PROBLEM DESCRIPTION: Copy the items exactly, from the first line through the line that contains "Action: 63,109", with both of those lines included.

++++ EXTRACTED RECORDS ++++

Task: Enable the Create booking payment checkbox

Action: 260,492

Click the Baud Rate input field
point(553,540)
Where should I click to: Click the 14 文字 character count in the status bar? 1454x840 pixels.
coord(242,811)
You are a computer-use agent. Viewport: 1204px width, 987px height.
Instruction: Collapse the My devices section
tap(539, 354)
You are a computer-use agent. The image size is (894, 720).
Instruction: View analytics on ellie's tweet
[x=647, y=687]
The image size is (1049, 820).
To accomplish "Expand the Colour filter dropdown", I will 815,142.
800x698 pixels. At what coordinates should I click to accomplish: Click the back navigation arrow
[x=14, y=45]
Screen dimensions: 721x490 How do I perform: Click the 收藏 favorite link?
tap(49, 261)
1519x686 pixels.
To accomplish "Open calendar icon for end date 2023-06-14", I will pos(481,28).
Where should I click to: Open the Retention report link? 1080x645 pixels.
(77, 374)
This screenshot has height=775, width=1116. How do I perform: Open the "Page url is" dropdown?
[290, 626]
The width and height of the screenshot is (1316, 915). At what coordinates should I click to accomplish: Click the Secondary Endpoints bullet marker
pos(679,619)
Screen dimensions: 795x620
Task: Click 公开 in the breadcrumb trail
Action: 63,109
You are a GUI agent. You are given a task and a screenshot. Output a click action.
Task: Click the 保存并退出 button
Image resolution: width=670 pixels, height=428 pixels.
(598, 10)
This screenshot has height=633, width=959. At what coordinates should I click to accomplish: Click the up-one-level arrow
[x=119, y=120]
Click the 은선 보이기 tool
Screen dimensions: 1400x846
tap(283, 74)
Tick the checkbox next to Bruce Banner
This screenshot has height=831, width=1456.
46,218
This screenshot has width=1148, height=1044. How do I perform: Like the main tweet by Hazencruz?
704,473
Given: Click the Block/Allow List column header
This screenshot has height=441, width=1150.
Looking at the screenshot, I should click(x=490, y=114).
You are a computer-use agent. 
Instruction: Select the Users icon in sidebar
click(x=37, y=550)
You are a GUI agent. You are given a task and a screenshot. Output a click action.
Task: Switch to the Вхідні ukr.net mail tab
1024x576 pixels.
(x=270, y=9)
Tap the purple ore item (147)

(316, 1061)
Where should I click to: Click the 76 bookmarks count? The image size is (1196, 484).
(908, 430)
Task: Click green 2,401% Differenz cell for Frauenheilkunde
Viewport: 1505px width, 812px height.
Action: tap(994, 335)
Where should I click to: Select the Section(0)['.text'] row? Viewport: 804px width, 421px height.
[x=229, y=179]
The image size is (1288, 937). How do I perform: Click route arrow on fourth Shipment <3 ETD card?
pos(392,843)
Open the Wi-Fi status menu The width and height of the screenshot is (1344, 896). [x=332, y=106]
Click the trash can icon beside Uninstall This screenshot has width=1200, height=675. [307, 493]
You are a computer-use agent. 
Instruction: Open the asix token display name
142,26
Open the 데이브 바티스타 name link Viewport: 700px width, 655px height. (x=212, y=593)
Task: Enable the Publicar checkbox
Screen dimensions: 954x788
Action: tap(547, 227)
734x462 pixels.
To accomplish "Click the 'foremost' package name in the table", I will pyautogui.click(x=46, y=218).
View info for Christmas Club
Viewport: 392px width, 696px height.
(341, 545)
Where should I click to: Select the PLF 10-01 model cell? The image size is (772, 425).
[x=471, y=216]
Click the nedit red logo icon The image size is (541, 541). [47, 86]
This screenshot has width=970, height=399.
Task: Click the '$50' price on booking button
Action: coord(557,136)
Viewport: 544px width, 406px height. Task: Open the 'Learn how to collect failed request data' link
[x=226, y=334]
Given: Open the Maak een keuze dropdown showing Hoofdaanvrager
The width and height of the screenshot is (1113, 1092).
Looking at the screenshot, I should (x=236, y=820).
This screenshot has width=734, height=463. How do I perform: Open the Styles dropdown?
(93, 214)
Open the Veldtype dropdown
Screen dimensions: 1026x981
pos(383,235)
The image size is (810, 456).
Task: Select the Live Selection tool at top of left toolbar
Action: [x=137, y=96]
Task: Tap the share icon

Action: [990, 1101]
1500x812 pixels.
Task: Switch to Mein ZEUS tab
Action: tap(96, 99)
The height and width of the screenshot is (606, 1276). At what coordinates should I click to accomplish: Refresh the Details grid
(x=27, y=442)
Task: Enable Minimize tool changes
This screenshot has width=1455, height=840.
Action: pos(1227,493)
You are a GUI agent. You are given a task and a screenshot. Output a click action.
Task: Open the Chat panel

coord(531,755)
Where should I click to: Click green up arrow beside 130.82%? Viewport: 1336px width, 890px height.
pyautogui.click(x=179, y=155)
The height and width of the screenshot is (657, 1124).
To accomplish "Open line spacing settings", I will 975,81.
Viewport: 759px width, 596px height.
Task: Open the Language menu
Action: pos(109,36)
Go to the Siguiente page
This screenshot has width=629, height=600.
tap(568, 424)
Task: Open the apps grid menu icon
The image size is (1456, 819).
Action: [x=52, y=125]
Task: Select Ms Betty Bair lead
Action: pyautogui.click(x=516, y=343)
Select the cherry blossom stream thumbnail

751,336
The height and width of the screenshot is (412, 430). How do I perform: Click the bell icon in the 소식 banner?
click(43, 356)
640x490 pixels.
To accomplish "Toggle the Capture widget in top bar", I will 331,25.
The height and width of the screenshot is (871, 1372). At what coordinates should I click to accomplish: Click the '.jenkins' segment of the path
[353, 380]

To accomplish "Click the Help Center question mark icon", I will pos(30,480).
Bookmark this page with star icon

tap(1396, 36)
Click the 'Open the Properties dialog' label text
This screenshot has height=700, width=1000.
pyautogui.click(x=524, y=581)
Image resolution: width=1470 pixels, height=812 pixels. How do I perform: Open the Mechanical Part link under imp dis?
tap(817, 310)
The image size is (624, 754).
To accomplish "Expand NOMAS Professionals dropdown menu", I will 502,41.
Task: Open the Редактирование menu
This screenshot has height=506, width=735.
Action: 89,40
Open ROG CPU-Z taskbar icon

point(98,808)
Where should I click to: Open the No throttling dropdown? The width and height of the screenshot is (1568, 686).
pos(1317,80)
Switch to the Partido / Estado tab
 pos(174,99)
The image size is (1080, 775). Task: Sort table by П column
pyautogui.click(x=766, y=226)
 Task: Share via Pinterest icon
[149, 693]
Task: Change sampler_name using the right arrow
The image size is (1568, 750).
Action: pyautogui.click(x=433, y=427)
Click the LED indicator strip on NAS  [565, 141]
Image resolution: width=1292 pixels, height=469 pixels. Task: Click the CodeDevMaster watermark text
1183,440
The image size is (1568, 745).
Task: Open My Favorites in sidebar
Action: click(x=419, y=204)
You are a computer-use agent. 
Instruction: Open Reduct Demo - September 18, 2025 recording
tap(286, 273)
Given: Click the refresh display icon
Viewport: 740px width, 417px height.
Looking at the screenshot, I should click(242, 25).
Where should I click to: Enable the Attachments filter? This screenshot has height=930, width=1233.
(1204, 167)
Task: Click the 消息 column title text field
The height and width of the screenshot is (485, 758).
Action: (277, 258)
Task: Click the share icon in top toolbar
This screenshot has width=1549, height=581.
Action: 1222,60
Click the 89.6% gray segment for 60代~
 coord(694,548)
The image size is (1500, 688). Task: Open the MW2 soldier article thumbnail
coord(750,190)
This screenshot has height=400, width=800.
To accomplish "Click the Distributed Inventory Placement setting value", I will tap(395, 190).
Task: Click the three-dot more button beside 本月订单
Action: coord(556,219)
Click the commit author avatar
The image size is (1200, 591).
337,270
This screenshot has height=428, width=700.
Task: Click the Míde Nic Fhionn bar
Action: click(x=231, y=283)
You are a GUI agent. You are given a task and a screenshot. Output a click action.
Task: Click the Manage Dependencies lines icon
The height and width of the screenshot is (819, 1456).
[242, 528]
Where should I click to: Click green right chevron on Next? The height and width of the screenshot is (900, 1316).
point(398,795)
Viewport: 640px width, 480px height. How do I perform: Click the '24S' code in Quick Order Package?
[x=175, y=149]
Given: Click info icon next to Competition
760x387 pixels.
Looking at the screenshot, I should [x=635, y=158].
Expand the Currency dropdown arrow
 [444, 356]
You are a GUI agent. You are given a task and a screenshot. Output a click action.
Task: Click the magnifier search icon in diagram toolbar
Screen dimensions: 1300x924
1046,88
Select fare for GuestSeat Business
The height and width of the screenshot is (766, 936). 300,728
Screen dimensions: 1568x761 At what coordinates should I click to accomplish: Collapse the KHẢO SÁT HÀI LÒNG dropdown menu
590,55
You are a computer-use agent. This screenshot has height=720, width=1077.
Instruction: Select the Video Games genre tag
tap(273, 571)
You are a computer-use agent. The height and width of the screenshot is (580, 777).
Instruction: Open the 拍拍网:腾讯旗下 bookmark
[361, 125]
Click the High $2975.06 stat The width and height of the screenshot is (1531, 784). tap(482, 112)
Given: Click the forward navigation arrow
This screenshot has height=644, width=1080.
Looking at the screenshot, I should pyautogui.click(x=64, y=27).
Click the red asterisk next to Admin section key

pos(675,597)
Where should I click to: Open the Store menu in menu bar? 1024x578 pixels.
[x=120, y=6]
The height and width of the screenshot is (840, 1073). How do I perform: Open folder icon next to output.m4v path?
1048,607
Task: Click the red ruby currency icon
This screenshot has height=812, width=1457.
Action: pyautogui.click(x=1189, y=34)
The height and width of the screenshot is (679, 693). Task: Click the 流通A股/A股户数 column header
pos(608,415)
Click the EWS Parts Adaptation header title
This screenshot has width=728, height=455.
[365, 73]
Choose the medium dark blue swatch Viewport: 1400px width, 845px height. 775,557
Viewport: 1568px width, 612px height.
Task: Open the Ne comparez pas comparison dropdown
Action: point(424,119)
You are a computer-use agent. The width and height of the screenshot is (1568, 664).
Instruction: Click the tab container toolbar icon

++++

RESPONSE TO THE EXERCISE:
Task: Enable the Create booking payment checkbox

Action: 260,492

Click the Baud Rate input field
point(553,540)
Where should I click to: Click the 14 文字 character count in the status bar? 1454x840 pixels.
coord(242,811)
You are a computer-use agent. Viewport: 1204px width, 987px height.
Instruction: Collapse the My devices section
tap(539, 354)
You are a computer-use agent. The image size is (894, 720).
Instruction: View analytics on ellie's tweet
[x=647, y=687]
The image size is (1049, 820).
To accomplish "Expand the Colour filter dropdown", I will 815,142.
800x698 pixels. At what coordinates should I click to accomplish: Click the back navigation arrow
[x=14, y=45]
Screen dimensions: 721x490 How do I perform: Click the 收藏 favorite link?
tap(49, 261)
1519x686 pixels.
To accomplish "Open calendar icon for end date 2023-06-14", I will pos(481,28).
Where should I click to: Open the Retention report link? 1080x645 pixels.
(77, 374)
This screenshot has height=775, width=1116. How do I perform: Open the "Page url is" dropdown?
[290, 626]
The width and height of the screenshot is (1316, 915). At what coordinates should I click to accomplish: Click the Secondary Endpoints bullet marker
pos(679,619)
Screen dimensions: 795x620
Task: Click 公开 in the breadcrumb trail
Action: 63,109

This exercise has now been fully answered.